Dê sequência ao texto sobre o papel do técnico no beisebol, começando logo após a última frase dele.

→ Texto fornecido
▼▼▼

A importância do técnico no beisebol | Semana MLB
“O que faz um técnico no beisebol? Ele parece não fazer nada, só fica parado olhando e troca os jogadores. Os jogadores que vão lá e arremessam ou rebatem no final. Qual o papel dele na qualidade do time?”
Esse tipo de questionamento é recorrente em transmissões da Major League Baseball. Normal, muita gente no Brasil ainda está se aprofundando no beisebol e não entende as minúcias do jogo. Aí, como o treinador parece que fica parado vendo o jogo -- ao invés de gritando e pulando na beira do gramado --, fica a impressão que ele não faz nada. O fato de que muitas decisões são pautadas por estatísticas também pode passar essa imagem, do sujeito que apenas aplica o que já está pré-definido.
Nada mais longe da realidade. Mas, ao invés de descrever situações aqui, resolvi conversar com Luis Camargo, ex-catcher da seleção brasileira e da italiana, com carreira na liga industrial japonesa e na italiana, onde foi vice-campeão europeu de clubes. Atualmente, é técnico (e jogador) do Diving Ducks Wiener Neustadt, que conquistou o título austríaco. Também foi treinador de seleções austríacas de base. Não é uma entrevista, mas um bate-papo sobre o papel do técnico no beisebol.

▲▲▲

→ Registros fornecidos

▼▼▼

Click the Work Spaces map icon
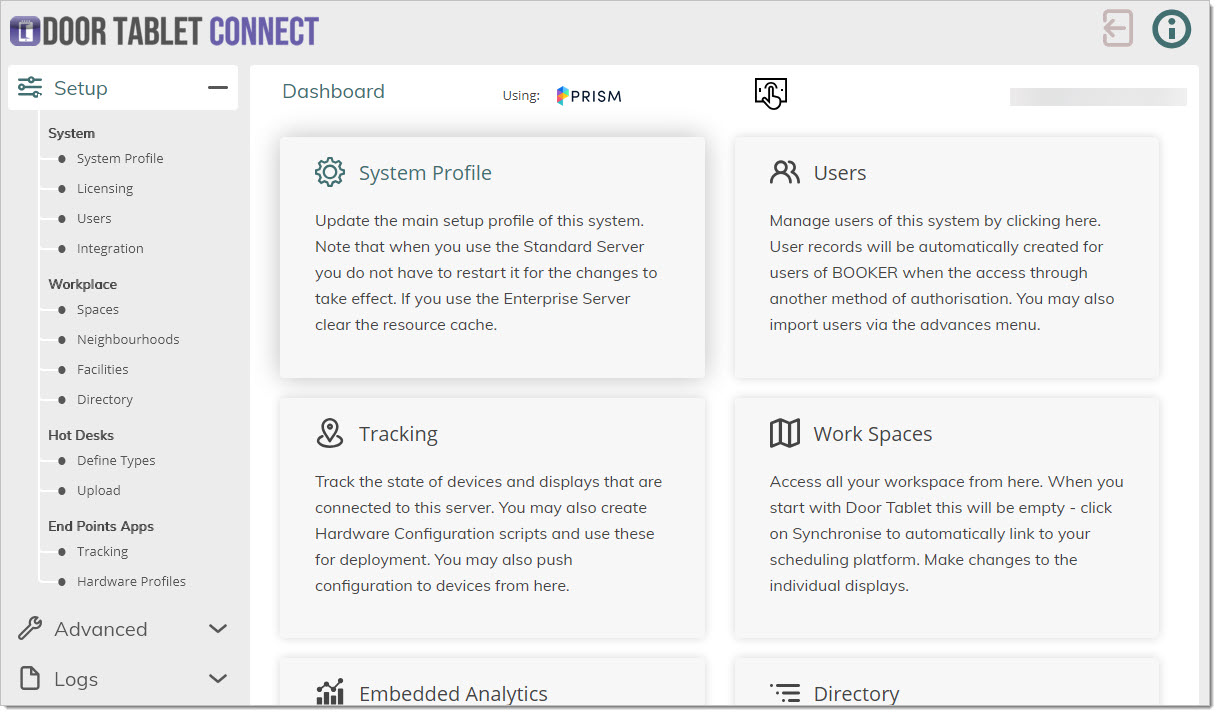The image size is (1218, 714). pyautogui.click(x=785, y=434)
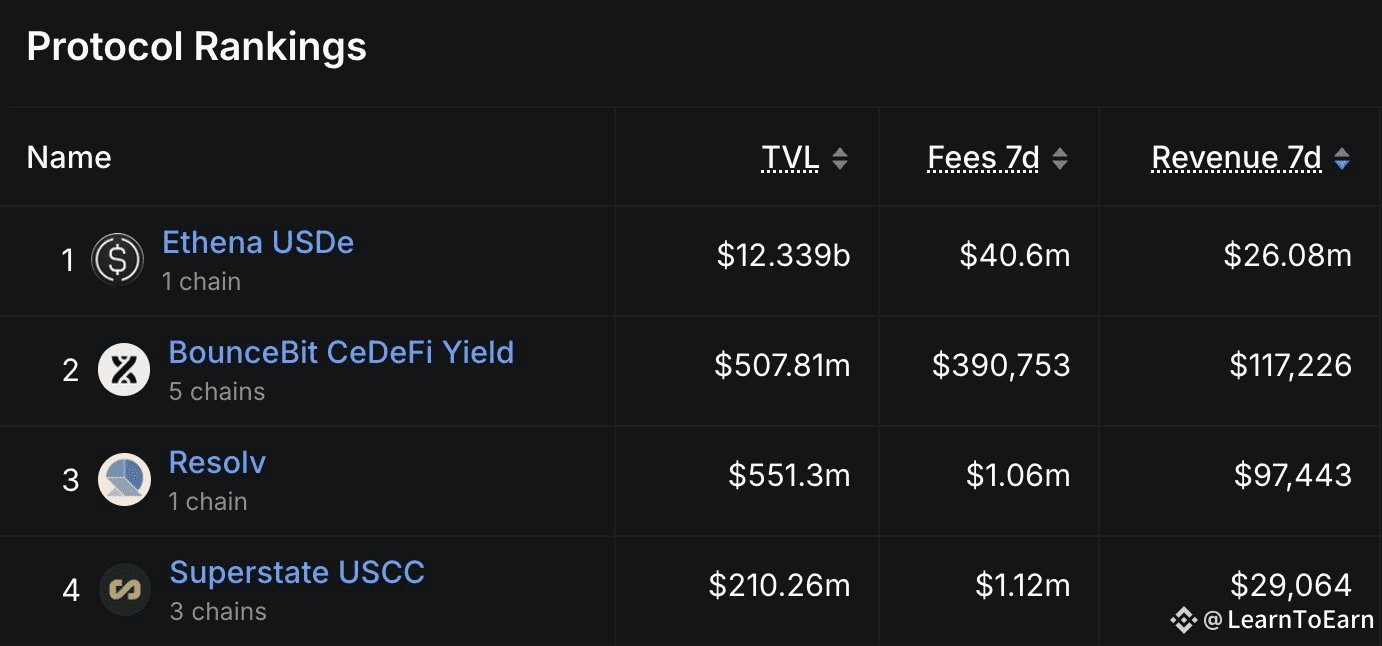Open the Ethena USDe protocol link
1382x646 pixels.
tap(258, 243)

▲▲▲

→ Resposta da tarefa
Pessoal tem muito a ideia de que técnico participativo, qualquer que seja o esporte, é o que fica na beira do campo gritando, jogando junto. Técnico de beisebol fica mais parado olhando, fazendo gestos que parecem tiques nervosos. Mas quanto dá para dizer que o técnico influi no desempenho de um time?
O técnico de beisebol é mais discreto. Normalmente aparece só quando vai reclamar com o árbitro e acaba sendo expulso, hahaha. E nem isso direito agora, porque tem revisão de replay na Major League.
Mas, falando sério, tudo o que você faz nos treinos influencia o que você faz no campo. E, se o time estiver bem treinado, acaba parecendo que o técnico não participa muito do jogo. Ele fica passando orientações com sinais, ele não diz nada, mas está dizendo muita coisa. E quando os gestos não são tão expressivos é porque o jogador está entendendo o que o técnico quer de acordo com a situação do jogo.
Que tipo de orientação dá para passar?
Ah, coisa como roubo de base, jogadas de toque (bunt), hit and run. São alguns pequenos detalhes ofensivos. Mas, defensivamente, tem muita coisa que a gente trabalha. É muito gesto, número, às vezes palavras. Tem sinal para todo tipo de situação. Por exemplo, eu estou no banco, o shortstop olha para mim e eu passo a mão esquerda na minha orelha. Isso indica que é para fazer um movimento interno para o lado dele. Então, ele fala o número do jogador e o arremessador sabe que é para ficar de olho que o corredor está pensando em roubar a terceira base. Mas, se eu passar a minha mão direita na orelha, não significa nada e é apenas um sinal para despistar.
E isso é a situação de campo, fora a questão da estratégica do jogo.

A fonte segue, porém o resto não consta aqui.